*What you will do:*
Transcribe exactly the line containing "You are a computer-use" and each line after it, through the end of the entries, with nothing before or after.

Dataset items
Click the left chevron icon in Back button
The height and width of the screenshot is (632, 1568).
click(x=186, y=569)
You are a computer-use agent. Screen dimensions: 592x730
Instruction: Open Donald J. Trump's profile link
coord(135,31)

*Response to the exercise:*
You are a computer-use agent. Screen dimensions: 592x730
Instruction: Open Donald J. Trump's profile link
coord(135,31)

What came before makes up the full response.